» Extract to read:
Abstract

Title

lung-perfusion-spect contribution in lung cancer radiotherapy planning process

Authors

Simone Baroni1, Italo Dell'Oca2, Roberta Tummineri2, Ariadna Sanchez Galvan3, Fulvio Borroni2, Stefano Lorenzo Villa3, Giuseppina Mandurino3, Pietro Pacifico3, Anna Chiara2, Marcella Pasetti2, Najla Slim2, Emilia Giovanna Vanoli4, Antonella Del Vecchio5, Stefano Arcangeli6, Nadia Gisella Di Muzio7

Authors Affiliations

1IRCCS San Raffaele Scientific Institute, University of Milano-Bicocca, Radiadion Oncology, Milan, Italy; 2IRCCS San Raffaele Scientific Institute, Radiation Oncology, Milan, Italy; 3IRCCS San Raffaele Scientific Institute, University of Milano-Bicocca, Radiation Oncology, Milan, Italy; 4IRCCS San Raffaele Scientific Institute, Nuclear Medicine, Milan, Italy; 5IRCCS San Raffaele Scientific Institute, Medical Physics, Milan, Italy; 6University of Milano-Bicocca, Radiation Oncology, Milan, Italy; 7IRCCS San Raffaele Scientific Institute, Vita e Salute University, Radiation Oncology, Milan, Italy

Purpose or Objective

Aims: Lung cancer radiotherapy (RT) is associated with potential risk of serious lung injury due to vascular damage. Lung Perfusion can be considered a new parameter to avoid lung toxicity in RT treatment. The inclusion of Lung Perfusion SPECT (L-P-SPECT) information in the planning process could be useful to better spare normal functional lung tissue (FLT) switching from an anatomical to functional base planning.

» Information given:
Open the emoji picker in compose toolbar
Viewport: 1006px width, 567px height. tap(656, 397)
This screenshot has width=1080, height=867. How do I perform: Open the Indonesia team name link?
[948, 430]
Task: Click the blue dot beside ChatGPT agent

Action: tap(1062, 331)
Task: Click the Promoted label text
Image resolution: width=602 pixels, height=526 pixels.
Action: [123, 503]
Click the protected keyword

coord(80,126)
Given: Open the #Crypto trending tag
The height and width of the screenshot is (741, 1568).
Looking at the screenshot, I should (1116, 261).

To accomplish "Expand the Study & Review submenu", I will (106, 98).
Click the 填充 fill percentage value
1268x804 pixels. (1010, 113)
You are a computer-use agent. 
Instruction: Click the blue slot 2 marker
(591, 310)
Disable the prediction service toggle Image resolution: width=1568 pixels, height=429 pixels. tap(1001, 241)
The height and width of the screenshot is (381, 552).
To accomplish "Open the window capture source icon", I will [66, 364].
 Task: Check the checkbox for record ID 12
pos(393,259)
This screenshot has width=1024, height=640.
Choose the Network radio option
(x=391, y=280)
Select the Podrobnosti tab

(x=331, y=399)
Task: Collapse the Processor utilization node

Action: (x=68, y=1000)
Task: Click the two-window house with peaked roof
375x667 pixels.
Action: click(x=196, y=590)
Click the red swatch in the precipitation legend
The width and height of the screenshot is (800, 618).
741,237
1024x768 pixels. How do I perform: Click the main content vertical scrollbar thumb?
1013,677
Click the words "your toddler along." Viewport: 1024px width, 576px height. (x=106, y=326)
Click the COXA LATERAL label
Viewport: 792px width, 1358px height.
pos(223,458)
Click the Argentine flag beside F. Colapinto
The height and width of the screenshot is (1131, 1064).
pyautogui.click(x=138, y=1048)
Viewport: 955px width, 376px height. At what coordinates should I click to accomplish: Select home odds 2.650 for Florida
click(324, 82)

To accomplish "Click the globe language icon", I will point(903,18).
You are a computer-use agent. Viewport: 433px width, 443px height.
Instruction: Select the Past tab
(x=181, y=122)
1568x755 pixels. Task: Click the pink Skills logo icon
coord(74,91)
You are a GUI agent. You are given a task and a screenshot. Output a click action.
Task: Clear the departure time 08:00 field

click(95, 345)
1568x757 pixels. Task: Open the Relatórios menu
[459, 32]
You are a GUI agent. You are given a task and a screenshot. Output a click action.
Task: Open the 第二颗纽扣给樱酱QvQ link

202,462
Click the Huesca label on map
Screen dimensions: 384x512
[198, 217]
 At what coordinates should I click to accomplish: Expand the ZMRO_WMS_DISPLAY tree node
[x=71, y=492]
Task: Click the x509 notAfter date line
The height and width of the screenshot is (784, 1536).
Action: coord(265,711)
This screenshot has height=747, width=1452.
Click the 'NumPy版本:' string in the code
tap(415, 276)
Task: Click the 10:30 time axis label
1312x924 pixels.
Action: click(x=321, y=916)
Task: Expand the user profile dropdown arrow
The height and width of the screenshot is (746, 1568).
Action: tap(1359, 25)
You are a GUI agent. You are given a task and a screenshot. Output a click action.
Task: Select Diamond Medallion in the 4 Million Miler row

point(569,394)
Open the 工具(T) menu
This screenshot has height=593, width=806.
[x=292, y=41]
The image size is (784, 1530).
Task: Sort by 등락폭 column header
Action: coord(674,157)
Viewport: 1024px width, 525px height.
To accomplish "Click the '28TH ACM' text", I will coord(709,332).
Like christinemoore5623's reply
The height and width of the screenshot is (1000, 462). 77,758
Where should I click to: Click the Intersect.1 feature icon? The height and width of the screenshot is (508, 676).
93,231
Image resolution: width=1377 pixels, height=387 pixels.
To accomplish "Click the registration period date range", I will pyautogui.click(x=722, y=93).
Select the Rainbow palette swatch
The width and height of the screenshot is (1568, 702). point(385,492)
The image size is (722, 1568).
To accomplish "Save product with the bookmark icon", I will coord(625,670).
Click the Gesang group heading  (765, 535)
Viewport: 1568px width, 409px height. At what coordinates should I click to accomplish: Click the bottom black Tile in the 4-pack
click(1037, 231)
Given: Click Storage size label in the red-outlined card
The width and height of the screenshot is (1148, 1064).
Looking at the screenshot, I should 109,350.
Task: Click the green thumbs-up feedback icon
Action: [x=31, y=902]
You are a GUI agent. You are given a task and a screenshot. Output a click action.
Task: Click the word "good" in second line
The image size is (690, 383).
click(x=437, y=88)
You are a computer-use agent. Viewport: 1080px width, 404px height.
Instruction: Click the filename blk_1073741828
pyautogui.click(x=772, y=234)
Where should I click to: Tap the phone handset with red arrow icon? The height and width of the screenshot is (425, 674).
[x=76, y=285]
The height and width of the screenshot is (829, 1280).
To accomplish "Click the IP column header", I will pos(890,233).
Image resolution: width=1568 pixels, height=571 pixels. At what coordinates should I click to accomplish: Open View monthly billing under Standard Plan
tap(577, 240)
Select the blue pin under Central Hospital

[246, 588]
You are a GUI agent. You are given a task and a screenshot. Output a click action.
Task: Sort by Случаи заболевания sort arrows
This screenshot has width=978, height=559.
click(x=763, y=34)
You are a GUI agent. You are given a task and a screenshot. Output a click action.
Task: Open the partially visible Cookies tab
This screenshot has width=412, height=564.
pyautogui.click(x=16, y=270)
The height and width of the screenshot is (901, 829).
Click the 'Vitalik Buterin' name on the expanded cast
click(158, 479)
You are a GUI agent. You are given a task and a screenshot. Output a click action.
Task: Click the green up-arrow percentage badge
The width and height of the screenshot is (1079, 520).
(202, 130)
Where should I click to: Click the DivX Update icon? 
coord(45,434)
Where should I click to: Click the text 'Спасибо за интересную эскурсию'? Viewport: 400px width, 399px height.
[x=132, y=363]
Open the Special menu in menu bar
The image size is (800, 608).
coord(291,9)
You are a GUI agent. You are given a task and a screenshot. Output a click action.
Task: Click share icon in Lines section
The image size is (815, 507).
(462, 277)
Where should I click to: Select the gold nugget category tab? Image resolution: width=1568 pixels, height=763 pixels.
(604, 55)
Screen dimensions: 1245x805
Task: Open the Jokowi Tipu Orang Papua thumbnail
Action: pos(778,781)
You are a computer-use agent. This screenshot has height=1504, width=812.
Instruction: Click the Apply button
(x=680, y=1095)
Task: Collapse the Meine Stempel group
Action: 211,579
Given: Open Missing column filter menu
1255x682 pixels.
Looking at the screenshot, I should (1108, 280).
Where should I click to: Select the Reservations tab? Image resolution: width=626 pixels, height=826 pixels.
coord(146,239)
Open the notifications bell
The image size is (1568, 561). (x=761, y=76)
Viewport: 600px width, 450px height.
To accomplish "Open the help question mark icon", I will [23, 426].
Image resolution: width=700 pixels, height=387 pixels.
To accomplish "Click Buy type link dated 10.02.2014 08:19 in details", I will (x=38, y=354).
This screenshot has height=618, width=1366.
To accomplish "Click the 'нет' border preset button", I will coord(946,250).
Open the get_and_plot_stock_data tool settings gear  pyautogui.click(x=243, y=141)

» List of tasks:
A) Decide whether each statement agrees with the abstract on lung-perfusion SPECT in lung cancer radiotherapy planning. Give yes or no for each and quote the deciding words: (i) lung cancer radiotherapy carries a potential risk of serious lung injury from vascular damage; (ii) lung perfusion is presented as a long-established parameter for avoiding lung toxicity; (iii) adding L-P-SPECT information is meant to move planning from a functional base to an anatomical one.
B) Continue the abstract on lung-perfusion SPECT in lung cancer radiotherapy planning, starting after its last sentence.

» Expected results:
A)
(i) Yes: "Lung cancer radiotherapy (RT) is associated with potential risk of serious lung injury due to vascular damage."
(ii) No: "Lung Perfusion can be considered a new parameter to avoid lung toxicity in RT treatment."
(iii) No: "switching from an anatomical to functional base planning."

B)
Materials and Methods

Methods: From March 2017 to December 2018, 41 patients (pts) (16 women, 25 men) with lung cancer and 47 lesions were treated with Tomotherapy (Accuray Inc, Madison, WI; TT). Thirty-eight pts had I-IIIB stage NSCLC (26 adenocarcinoma (adk), 8 squamous cell carcinoma, 1 Large cell carcinoma, 3 PET+ lesions NOS) and 3 pts had lung metastasis; 28 pts had central cancer whereas 13 pts had periferic lesion. All pts underwent L-P-SPECT and PET before TT. According to the literature, FLT was defined as two volumes with a cut-off of 20% (T20) and 30% (T30) perfusion threshold. Median PTV was 174 cc (25cc-567cc), median BTV was 11 cc (1cc-175cc). In 21 pts (51%) PTV also included mediastinum. V5, V10, V20 and mean dose were evaluated for whole and unilateral lung considering parameters of T20, T30. 23 pts (56%) were treated with conventional fractionation, median delivered dose was 60 Gy (60-70Gy) (1,8-2,0 Gy/fr); 18 pts (44%) received hypofractionated TT, median delivered dose was 60 Gy (2.65-9 Gy/fr in 6-25 fr). Toxicity was assessed by CTCAE 4.0 criteria.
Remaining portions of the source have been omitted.